Travelling forward in time is already possible. The flow of time is not constant, and is changeable based on a few different factors, such as gravity and acceleration. So, you could merely slow the rate at which time passes for you. You might think you've spent 1 week in the machine, but hundreds of years may have passed on the outside. While this has been done in the lab, and observed on satellites, it has not been done anywhere near to the degree of the example I used of 1 week for hundreds of years. Still, the only thing stopping one from reaching the outcome of the example is the energy expenditure required. If you could travel at more than half the speed of light, which is perfectly possible, you could easily travel forward in time.

 

From the commonly held perspective of theoretical physics, if you could go backwards in time you'd likely be creating a new parallel timeline.

 

For instance, if you went back in time and prevented something, or gave yourself information of the future, the timeline you originated from would not change at all (except that you'd no longer exist there from the time when you'd left). You'd be creating a new timeline that exists in parallel with the one you left, and your changes would only be of consequence to that new timeline.

 

Take the old paradox; If you went back in time and prevented your grandparents from giving birth to your parents, what would happen to you? The answer is believed to be, essentially nothing. You would still be born in your original timeline and you would still exist in the new timeline. The truth is, the people you interacted with wouldn't even really be your true grandparents, but rather copies of them, basically no different than exact clones.

 

When you return to your original timeline nothing has changed, but you probably can't return to your original timeline. You'd probably either create a new timeline or simply travel ahead in the timeline you've already created. The outcomes of that new timeline will very probably be different than those of your original timeline, so when you got back to the year your journey started things could be drastically different than they were at the same time in your original timeline.

 

As they say, a butterfly flapping it's wings in South America can change the weather six months later in China. The chances of every single event in your new timeline going the exact same way as in the original, or even happening at all, are virtually nil.
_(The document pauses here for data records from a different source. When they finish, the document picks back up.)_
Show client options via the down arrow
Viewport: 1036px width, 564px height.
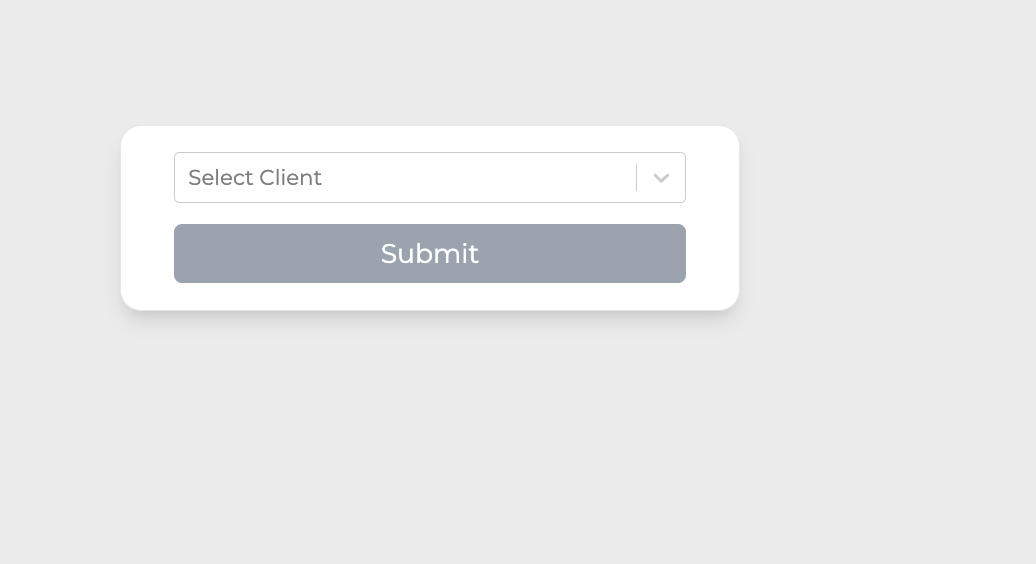(x=661, y=178)
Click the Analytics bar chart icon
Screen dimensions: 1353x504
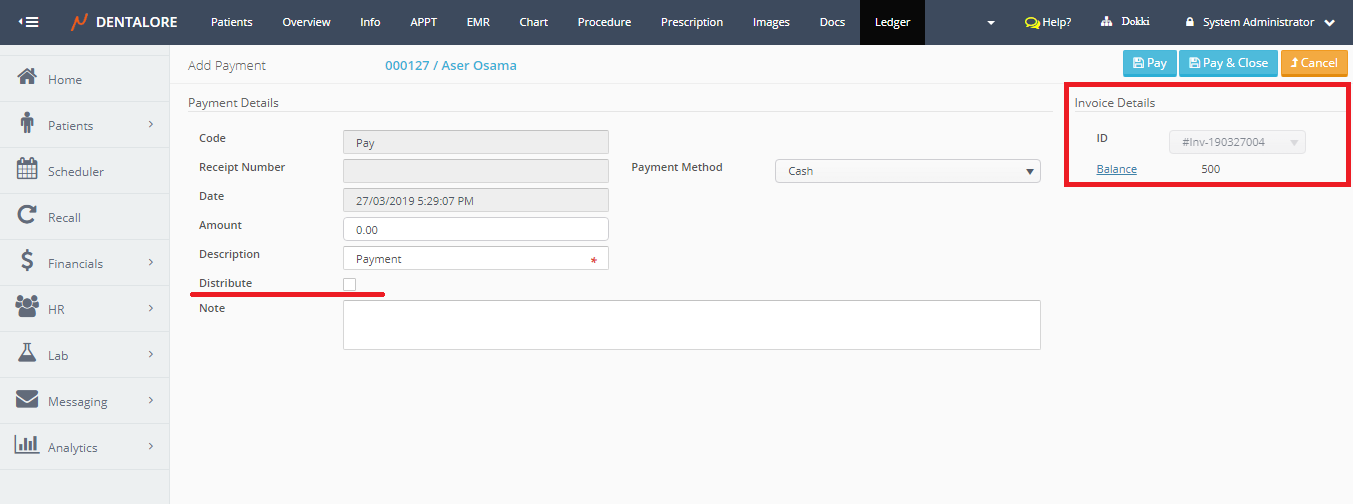coord(28,446)
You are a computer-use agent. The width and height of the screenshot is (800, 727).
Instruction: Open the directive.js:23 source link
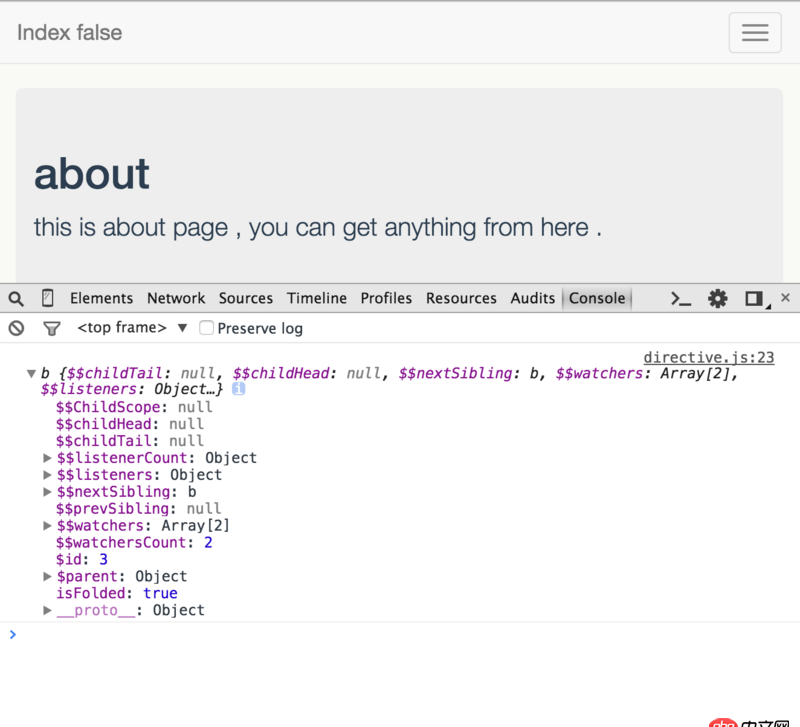click(x=709, y=357)
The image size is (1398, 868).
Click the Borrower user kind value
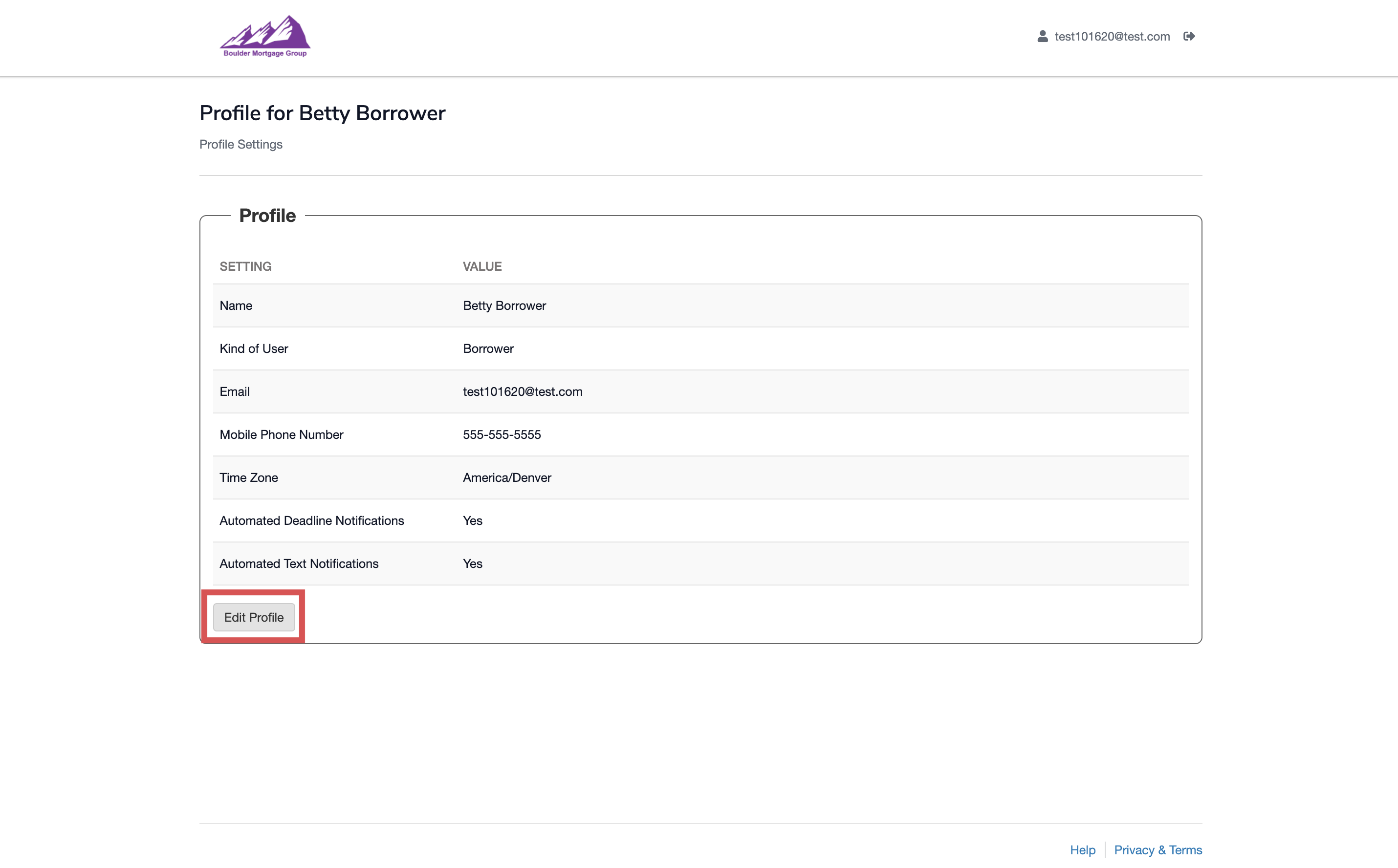(x=487, y=348)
Like shaking a snow globe, you'd be shaking up the foundations (or "snow") of reality (like tossing a cup of 1 trillion dice). Even though the conditions are basically the same in the snow globe every time it's shaken, the resulting paths (or patterns) of the "snow" inside is never exactly the same. Basically, all it takes is a stray electron for an event to have a different outcome. Suppose a spark produces a fire in a rocket causing an explosion and the Apollo program is dismantled, or Hitler decides to become an artist instead of a dictator bent on world domination. The things that seem as if they were inevitable in our timeline, and therefore in another timeline, are merely the unpredictable whims of quantum particles, such as the electrons in our brains.